Could you not have a third party inform him of the birth a couple of weeks after the event, also telling him that you don't wish to be contacted unless he wishes to have a relationship with both his DCs?

SweetAndFullOfGrace · 25/05/2015 22:04

I wouldn't tell him if I were in your situation, nor would I put him on the birth certificate. He's perfectly aware of when you're due, it's in his power to involve himself if he wants to. He is an adult.

If he wanted to be a part of this baby's life he would have stayed with you or at least stayed in touch. I fail to see how having contact with a useless and unreliable father is good for a child.

TheDetective · 25/05/2015 22:05

Thank you.

I think I am worried I'm being ruled by my hormones. Yes, he knows when I'm due.

He has paid some maintenance for the last 3 months which is something I suppose. His next payment is due when I will be 40 weeks. I'm intending to text him and tell him to increase payment from that date.

This is the only contact I have - via text. He never contacts. If I contact he will reply. That's it. He's 30 seconds down the road. Just urggggghhhhhhhh .

Needs as we will still be married at the time of birth, his details must be included. Unfortunately.

And thank you bunch. I've surprised myself. I didn't think I'd cope. So far, so good. Smile

OP posts:
TheDetective · 25/05/2015 22:09

I looked at all the options annulment/divorce.

My only option is to wait a year - you can't divorce in the first year of marriage.

And if you are married at the time of the birth, you have to include your husbands details on the BC.

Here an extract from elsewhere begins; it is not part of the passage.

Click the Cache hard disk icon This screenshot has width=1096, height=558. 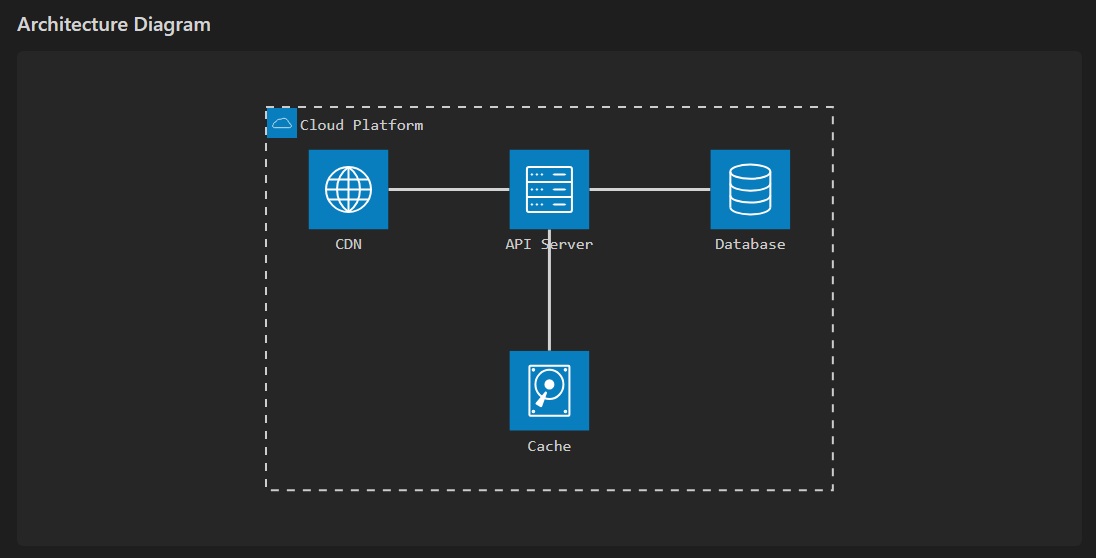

I will of course query this at the time of registration. If I don't have to, I wont. If he decides to be a man and a father he can apply for parental responsibility, no problem.

OP posts:
NeedsAsockamnesty · 25/05/2015 22:11

That's actually not true op.

I am legally married (still am) my two younger children born within the marriage have a blank space next to father and during the registration the registra checked with the GRO that she was not obliged to put my husbands name down. (She had no information regarding the conception)

whitershadeofpale · 25/05/2015 22:11

Can you not have the marriage annulled instead of waiting for a divorce?